Das Entfernen des grünen Keims unterstützt eine mildere Knoblauchnote und verhindert harte Stücke in der Sauce.
Die Spaghetti werden nach Packungsangabe bissfest gegart und anschließend in der Pfanne mit der Sauce fertig verbunden.
Die Sauce wird milder im Milchgeschmack und vollständig auf Öl-Basis, kann aber etwas weniger rund und cremig wirken.
Die Butter durch 25 g zusätzliches Olivenöl ersetzen und das Öl wie im Rezept in die Pfanne geben.
Bei sehr niedriger Hitze arbeiten und den Knoblauch regelmäßig beobachten und bewegen.
Falls nur einzelne Scheiben leicht gebräunt sind, diese entfernen und mit frischem Knoblauch bei niedrigerer Hitze fortfahren; bei stark bitterem Geschmack die Sauce neu ansetzen.
Die Sauce nur bei niedriger Hitze erwärmen; sie soll ruhig schmelzen, nicht braten.

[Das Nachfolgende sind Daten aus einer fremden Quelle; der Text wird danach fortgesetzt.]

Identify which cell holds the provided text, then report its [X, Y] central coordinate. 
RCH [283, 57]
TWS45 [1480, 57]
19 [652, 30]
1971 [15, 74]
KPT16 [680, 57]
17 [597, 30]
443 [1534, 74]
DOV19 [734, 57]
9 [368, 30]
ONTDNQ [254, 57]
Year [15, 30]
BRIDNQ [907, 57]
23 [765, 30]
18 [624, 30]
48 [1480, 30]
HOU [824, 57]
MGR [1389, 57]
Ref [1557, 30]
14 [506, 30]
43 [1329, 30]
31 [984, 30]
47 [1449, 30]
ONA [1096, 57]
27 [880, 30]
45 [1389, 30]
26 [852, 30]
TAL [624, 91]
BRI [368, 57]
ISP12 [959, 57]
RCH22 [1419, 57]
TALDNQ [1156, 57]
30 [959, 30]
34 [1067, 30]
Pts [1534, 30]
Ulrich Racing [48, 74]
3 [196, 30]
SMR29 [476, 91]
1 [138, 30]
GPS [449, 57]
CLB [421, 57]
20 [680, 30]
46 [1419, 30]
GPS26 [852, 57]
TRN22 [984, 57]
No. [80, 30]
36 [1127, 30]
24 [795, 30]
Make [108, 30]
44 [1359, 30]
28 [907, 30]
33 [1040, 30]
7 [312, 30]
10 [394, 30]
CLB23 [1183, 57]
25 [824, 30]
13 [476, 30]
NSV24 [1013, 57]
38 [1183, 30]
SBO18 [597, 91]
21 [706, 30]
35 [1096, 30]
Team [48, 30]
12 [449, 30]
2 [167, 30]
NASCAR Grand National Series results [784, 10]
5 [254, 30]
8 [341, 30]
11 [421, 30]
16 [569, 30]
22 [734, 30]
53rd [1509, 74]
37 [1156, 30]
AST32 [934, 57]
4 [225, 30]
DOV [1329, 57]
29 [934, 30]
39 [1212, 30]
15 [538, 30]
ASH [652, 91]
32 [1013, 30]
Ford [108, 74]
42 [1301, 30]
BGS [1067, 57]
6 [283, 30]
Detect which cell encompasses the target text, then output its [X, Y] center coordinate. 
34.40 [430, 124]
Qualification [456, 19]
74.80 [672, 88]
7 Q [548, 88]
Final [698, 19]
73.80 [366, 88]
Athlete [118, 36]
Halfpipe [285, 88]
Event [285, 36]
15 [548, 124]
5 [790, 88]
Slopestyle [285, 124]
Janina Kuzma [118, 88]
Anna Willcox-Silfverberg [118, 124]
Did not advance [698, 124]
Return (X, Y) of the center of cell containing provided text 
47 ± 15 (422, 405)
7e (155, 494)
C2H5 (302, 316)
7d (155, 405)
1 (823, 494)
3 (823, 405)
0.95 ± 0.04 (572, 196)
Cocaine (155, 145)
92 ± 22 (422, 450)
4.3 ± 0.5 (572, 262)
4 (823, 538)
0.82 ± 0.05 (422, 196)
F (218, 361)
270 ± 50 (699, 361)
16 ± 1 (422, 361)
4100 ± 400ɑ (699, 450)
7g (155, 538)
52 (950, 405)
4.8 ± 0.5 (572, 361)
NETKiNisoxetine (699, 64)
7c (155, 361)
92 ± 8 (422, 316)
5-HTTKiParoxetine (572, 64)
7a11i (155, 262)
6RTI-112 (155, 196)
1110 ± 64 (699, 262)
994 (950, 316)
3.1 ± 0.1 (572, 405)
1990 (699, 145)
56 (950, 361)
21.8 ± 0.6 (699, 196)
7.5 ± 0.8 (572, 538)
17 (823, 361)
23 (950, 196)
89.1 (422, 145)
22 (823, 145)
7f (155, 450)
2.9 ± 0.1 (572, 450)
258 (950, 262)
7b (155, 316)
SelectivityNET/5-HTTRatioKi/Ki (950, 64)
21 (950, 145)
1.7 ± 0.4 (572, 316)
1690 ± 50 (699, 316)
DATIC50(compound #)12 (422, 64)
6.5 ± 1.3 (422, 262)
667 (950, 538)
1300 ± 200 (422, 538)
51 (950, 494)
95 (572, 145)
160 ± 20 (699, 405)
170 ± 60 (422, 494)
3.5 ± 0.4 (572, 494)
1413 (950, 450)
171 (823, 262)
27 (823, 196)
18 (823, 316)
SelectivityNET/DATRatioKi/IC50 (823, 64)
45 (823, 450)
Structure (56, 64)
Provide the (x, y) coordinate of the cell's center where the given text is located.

Die Pfanne sofort von der Hitze nehmen und mit etwas Kochwasser sowie weiterem Rühren stabilisieren.
Zuerst 150 ml Kochwasser einarbeiten und die Pasta mehrere Minuten in der Pfanne schwenken.

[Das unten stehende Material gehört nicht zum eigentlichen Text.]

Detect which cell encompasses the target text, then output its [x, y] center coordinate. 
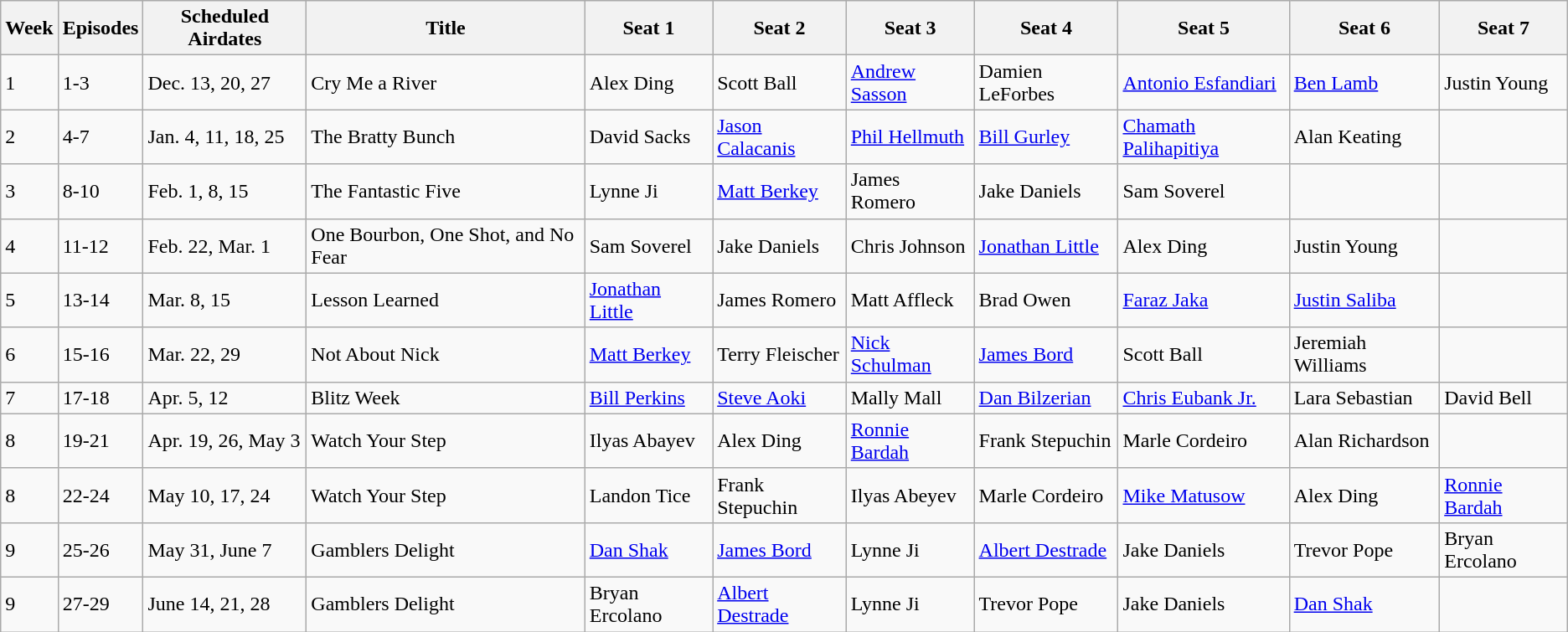
Dan Bilzerian [1046, 398]
13-14 [101, 300]
Mike Matusow [1204, 496]
Seat 7 [1504, 28]
6 [29, 355]
Cry Me a River [446, 82]
Mally Mall [910, 398]
1-3 [101, 82]
Jan. 4, 11, 18, 25 [224, 137]
Feb. 22, Mar. 1 [224, 246]
Jason Calacanis [780, 137]
22-24 [101, 496]
May 31, June 7 [224, 549]
3 [29, 191]
Justin Saliba [1364, 300]
19-21 [101, 441]
One Bourbon, One Shot, and No Fear [446, 246]
11-12 [101, 246]
May 10, 17, 24 [224, 496]
Scheduled Airdates [224, 28]
Bill Gurley [1046, 137]
17-18 [101, 398]
Lesson Learned [446, 300]
Bill Perkins [648, 398]
Apr. 5, 12 [224, 398]
Antonio Esfandiari [1204, 82]
Not About Nick [446, 355]
Seat 6 [1364, 28]
David Sacks [648, 137]
1 [29, 82]
Feb. 1, 8, 15 [224, 191]
Damien LeForbes [1046, 82]
Week [29, 28]
Mar. 22, 29 [224, 355]
Nick Schulman [910, 355]
Andrew Sasson [910, 82]
Chris Johnson [910, 246]
The Bratty Bunch [446, 137]
4-7 [101, 137]
Blitz Week [446, 398]
Seat 2 [780, 28]
27-29 [101, 605]
Seat 1 [648, 28]
Seat 3 [910, 28]
Title [446, 28]
Ilyas Abeyev [910, 496]
4 [29, 246]
Dec. 13, 20, 27 [224, 82]
Steve Aoki [780, 398]
Episodes [101, 28]
Chris Eubank Jr. [1204, 398]
Jeremiah Williams [1364, 355]
15-16 [101, 355]
Faraz Jaka [1204, 300]
Seat 4 [1046, 28]
25-26 [101, 549]
2 [29, 137]
Mar. 8, 15 [224, 300]
Ben Lamb [1364, 82]
Phil Hellmuth [910, 137]
Alan Keating [1364, 137]
Brad Owen [1046, 300]
June 14, 21, 28 [224, 605]
Lara Sebastian [1364, 398]
The Fantastic Five [446, 191]
Alan Richardson [1364, 441]
7 [29, 398]
Ilyas Abayev [648, 441]
Chamath Palihapitiya [1204, 137]
Terry Fleischer [780, 355]
Seat 5 [1204, 28]
David Bell [1504, 398]
5 [29, 300]
Landon Tice [648, 496]
Apr. 19, 26, May 3 [224, 441]
8-10 [101, 191]
Matt Affleck [910, 300]
Output the (X, Y) coordinate of the center of the cell containing the given text.  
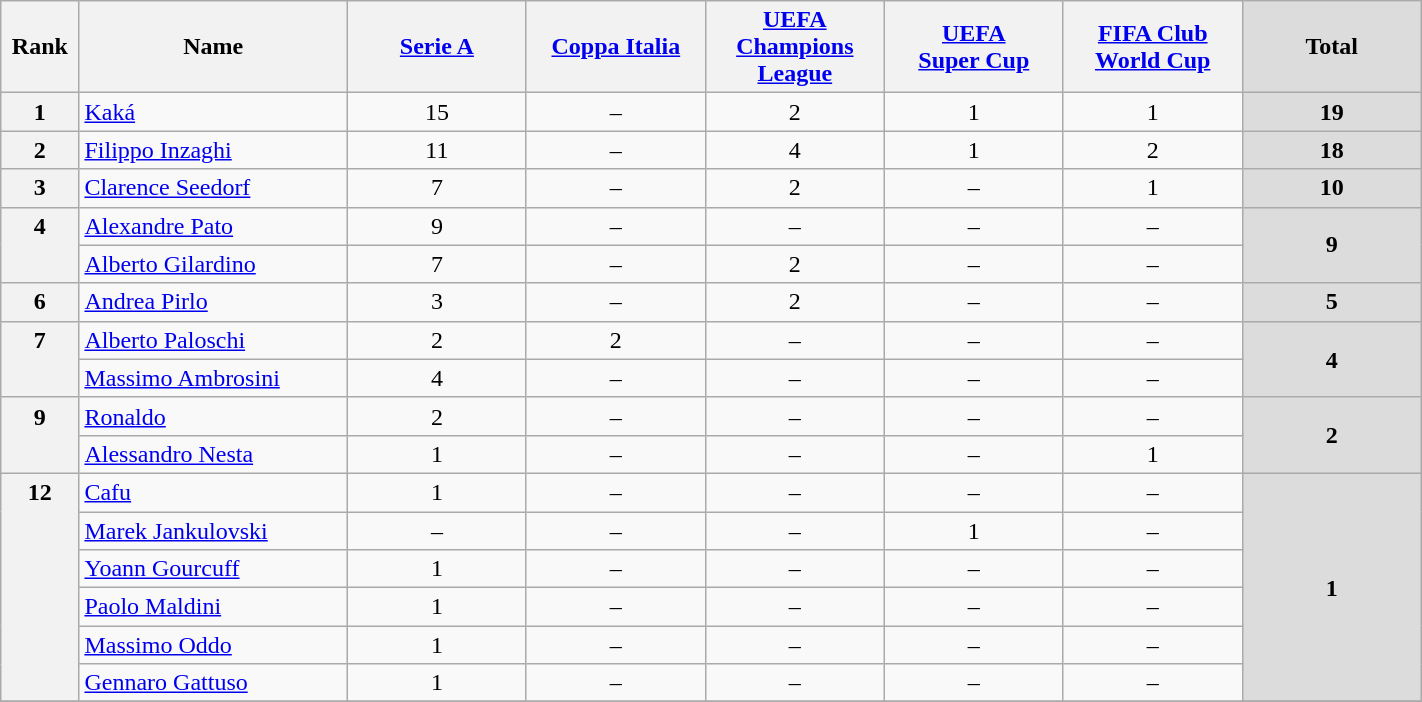
12 (40, 587)
Clarence Seedorf (213, 188)
Coppa Italia (616, 47)
10 (1332, 188)
Alberto Gilardino (213, 264)
Gennaro Gattuso (213, 683)
18 (1332, 150)
Massimo Oddo (213, 645)
UEFASuper Cup (974, 47)
Cafu (213, 492)
Alberto Paloschi (213, 340)
Massimo Ambrosini (213, 378)
15 (436, 112)
Rank (40, 47)
5 (1332, 302)
6 (40, 302)
Filippo Inzaghi (213, 150)
FIFA Club World Cup (1152, 47)
Name (213, 47)
Kaká (213, 112)
Yoann Gourcuff (213, 569)
11 (436, 150)
UEFAChampions League (794, 47)
19 (1332, 112)
Ronaldo (213, 416)
Marek Jankulovski (213, 531)
Total (1332, 47)
Serie A (436, 47)
Alexandre Pato (213, 226)
Andrea Pirlo (213, 302)
Paolo Maldini (213, 607)
Alessandro Nesta (213, 454)
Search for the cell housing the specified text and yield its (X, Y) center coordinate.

Esslöffelweise weiteres Kochwasser zugeben und kräftig schwenken, bis sich die Sauce verbindet.
Die Spaghetti durch eine kurze Pastaform ersetzen, die die kräftige Sauce gut aufnimmt.
Eine mildere Version mit weniger Knoblauch, während die Sardellen- und Butterbasis erhalten bleibt.

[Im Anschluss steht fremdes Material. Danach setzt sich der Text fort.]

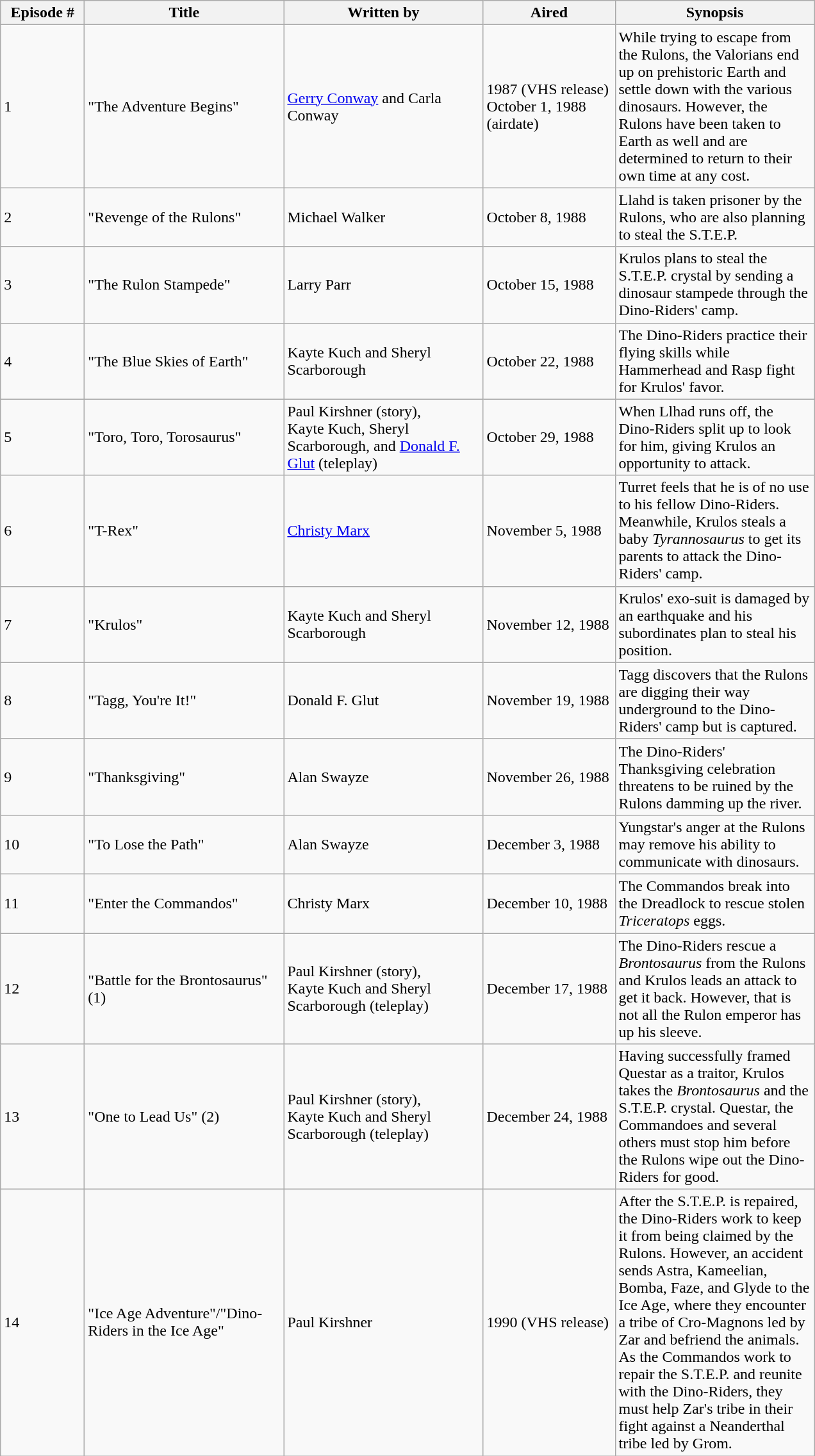
"To Lose the Path" (185, 844)
Paul Kirshner (story),Kayte Kuch, Sheryl Scarborough, and Donald F. Glut (teleplay) (383, 437)
"The Rulon Stampede" (185, 284)
4 (42, 361)
"The Adventure Begins" (185, 106)
November 5, 1988 (549, 531)
"One to Lead Us" (2) (185, 1117)
"Tagg, You're It!" (185, 701)
October 15, 1988 (549, 284)
The Dino-Riders' Thanksgiving celebration threatens to be ruined by the Rulons damming up the river. (715, 777)
November 26, 1988 (549, 777)
Larry Parr (383, 284)
Episode # (42, 13)
13 (42, 1117)
"Thanksgiving" (185, 777)
Donald F. Glut (383, 701)
Paul Kirshner (383, 1323)
1990 (VHS release) (549, 1323)
December 3, 1988 (549, 844)
3 (42, 284)
"The Blue Skies of Earth" (185, 361)
Aired (549, 13)
11 (42, 903)
December 10, 1988 (549, 903)
November 19, 1988 (549, 701)
Tagg discovers that the Rulons are digging their way underground to the Dino-Riders' camp but is captured. (715, 701)
November 12, 1988 (549, 624)
"T-Rex" (185, 531)
14 (42, 1323)
When Llhad runs off, the Dino-Riders split up to look for him, giving Krulos an opportunity to attack. (715, 437)
Yungstar's anger at the Rulons may remove his ability to communicate with dinosaurs. (715, 844)
Title (185, 13)
Synopsis (715, 13)
October 8, 1988 (549, 217)
Michael Walker (383, 217)
"Ice Age Adventure"/"Dino-Riders in the Ice Age" (185, 1323)
Written by (383, 13)
December 17, 1988 (549, 988)
The Commandos break into the Dreadlock to rescue stolen Triceratops eggs. (715, 903)
7 (42, 624)
"Revenge of the Rulons" (185, 217)
10 (42, 844)
12 (42, 988)
2 (42, 217)
6 (42, 531)
8 (42, 701)
Krulos' exo-suit is damaged by an earthquake and his subordinates plan to steal his position. (715, 624)
Llahd is taken prisoner by the Rulons, who are also planning to steal the S.T.E.P. (715, 217)
October 22, 1988 (549, 361)
December 24, 1988 (549, 1117)
Krulos plans to steal the S.T.E.P. crystal by sending a dinosaur stampede through the Dino-Riders' camp. (715, 284)
1987 (VHS release)October 1, 1988 (airdate) (549, 106)
The Dino-Riders practice their flying skills while Hammerhead and Rasp fight for Krulos' favor. (715, 361)
"Krulos" (185, 624)
"Battle for the Brontosaurus" (1) (185, 988)
October 29, 1988 (549, 437)
5 (42, 437)
"Toro, Toro, Torosaurus" (185, 437)
9 (42, 777)
"Enter the Commandos" (185, 903)
1 (42, 106)
Gerry Conway and Carla Conway (383, 106)
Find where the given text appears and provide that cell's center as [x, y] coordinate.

Die Qualität der gebundenen Pasta nach dem Einfrieren ist auf Grundlage des Ausgangstextes nicht belegt.
Häufig gefragt
Ja. Eine kurze Pasta kann die Sauce ebenfalls gut aufnehmen. Sie sollte nach Packungsangabe bissfest gegart und anschließend in der Pfanne mit der Sauce geschwenkt werden.
Der Knoblauch soll langsam weich werden und mild bleiben. Zu starke Hitze kann ihn bitter machen und den kräftigen, aber runden Charakter der Sauce stören.
Das stärkehaltige Kochwasser hilft, Öl und Butter mit der Pasta zu einer glänzenden, gebundenen Sauce zu verbinden.
Am besten sofort nach dem Schwenken, solange die Sauce glänzend gebunden ist und die Pasta heiß bleibt.